November Roses (and Rosettes)

In botany, a rosette is a circular arrangement of leaves or of structures resembling leaves 

When Agave 'Blue Flame' is good, it's fabulous.  Part shade (in this endlessly sunny climate) preserves the blue cast to its green and the streaky, dry brush quality it will flaunt at its best. 

Another 'Blue Flame' exposed to more sun is greener.  With the sun shining through the leaves, a different kind of beauty:  

Agave parryi truncata is one of the most perfectly symmetrical Agave rosettes.  Its variegated form is very slow growing and the variegation is interesting:  the contrast is greatest in the oldest leaves.  
Mangave 'Kaleidescope''s pink polka dots go well with the lavender-pink-aqua cool season colors of Graptoveria 'Fred Ives', also a rosette form: 
Roses of the rosette form:

 Rose 'Geranium Red' has grown in this garden over 20 years.  Its flower form is as perfect and consistent as that of 'Souvenir de la Malmaison', in a brash coral red rather than SDLM's delicate shell pink.  The fragrance is powerful old rose, a contrast to its modern color.

'Munstead Wood':

In this garden, 'Munstead Wood' has proven to be the most reliable repeater of the red Austin roses.  'William Shakespeare 2000' had much larger flowers of about the same color, with long stretches of bloomlessness in between flushes.  'Munstead Wood' is a smaller grower with a stronger fragrance to this nose, and always seems to manage a few flowers on a very regular basis.  

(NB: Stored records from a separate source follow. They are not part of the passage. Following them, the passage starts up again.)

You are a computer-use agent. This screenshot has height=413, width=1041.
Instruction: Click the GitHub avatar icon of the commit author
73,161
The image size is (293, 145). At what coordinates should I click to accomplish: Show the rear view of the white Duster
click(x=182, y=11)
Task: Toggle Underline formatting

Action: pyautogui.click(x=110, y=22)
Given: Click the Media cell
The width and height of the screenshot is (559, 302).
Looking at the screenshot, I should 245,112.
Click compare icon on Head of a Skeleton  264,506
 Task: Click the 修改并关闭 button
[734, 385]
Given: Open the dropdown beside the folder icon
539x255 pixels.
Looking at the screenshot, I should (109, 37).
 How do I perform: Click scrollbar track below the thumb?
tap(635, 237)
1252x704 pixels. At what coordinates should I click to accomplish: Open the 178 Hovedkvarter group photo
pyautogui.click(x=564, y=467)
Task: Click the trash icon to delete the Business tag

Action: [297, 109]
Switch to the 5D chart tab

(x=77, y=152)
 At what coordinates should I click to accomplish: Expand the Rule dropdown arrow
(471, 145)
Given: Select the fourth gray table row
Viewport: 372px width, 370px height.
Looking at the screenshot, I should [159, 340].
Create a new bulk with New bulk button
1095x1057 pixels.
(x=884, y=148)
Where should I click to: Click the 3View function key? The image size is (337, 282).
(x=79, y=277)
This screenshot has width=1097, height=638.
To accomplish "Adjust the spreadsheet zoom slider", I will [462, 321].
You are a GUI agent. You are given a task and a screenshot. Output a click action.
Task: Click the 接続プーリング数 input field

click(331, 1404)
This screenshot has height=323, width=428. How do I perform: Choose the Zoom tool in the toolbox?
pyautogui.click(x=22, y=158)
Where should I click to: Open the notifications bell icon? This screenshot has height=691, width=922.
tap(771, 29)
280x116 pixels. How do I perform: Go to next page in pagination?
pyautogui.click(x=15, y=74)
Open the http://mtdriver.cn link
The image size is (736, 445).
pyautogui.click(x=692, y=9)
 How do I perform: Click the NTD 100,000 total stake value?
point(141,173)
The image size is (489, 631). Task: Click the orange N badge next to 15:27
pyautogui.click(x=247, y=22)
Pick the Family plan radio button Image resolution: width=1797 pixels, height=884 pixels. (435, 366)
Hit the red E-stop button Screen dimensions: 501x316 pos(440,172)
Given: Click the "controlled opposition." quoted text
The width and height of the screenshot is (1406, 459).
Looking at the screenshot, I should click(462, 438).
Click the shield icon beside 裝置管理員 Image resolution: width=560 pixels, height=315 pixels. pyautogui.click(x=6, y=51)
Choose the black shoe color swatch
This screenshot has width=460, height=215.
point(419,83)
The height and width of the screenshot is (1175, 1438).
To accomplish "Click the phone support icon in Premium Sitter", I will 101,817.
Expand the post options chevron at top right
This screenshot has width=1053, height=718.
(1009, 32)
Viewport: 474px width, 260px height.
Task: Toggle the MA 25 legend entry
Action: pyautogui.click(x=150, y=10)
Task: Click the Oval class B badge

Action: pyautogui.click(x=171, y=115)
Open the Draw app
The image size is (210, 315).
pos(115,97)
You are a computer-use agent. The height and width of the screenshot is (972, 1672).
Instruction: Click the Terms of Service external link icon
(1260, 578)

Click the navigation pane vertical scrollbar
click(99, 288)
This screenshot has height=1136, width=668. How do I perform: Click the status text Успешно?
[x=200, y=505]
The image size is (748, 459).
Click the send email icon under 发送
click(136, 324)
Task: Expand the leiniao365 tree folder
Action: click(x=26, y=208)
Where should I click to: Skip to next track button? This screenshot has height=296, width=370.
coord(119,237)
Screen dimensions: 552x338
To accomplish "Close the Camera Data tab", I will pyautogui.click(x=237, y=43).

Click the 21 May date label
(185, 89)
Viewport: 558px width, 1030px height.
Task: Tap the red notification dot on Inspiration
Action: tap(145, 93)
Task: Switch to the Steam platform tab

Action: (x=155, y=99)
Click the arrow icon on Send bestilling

Update:  MW looks a little ragged in November, but the flowers are just as good.  Seriously prickly stems.


'Snowbird' photos get posted much too often, but I can't help it.  Each flower is beautiful and there are plenty of them, frequently.  Not quite as prolific as 'Iceberg', the gold standard for rose repeat here in Southern California, but close, very close. 

'Queen of Elegance' is still new to the garden, purchased in 2020.  Time will tell how good it really is.  

One thing making the garden better this fall was fertilizing the roses in early October.  Cooler nights and the 0.92" of rain we accumulated over the month of October also helped.  

Not bad for November: 

 Like Agaves, Aloes form rosettes.  Aloe rubroviolacea shows off the rubro-viola shades that named it, and a stout bold candelabra of fall flowers:

Aloe noblis is a late spring or summer bloomer.  This one shows off its variegation.
 Aloe ellenbeckii is a smaller clustering Aloe--an individual rosette may be 10 or 12 inches wide.  The leaves are narrow and spotted with white, and the flowers have a glossy sheen.  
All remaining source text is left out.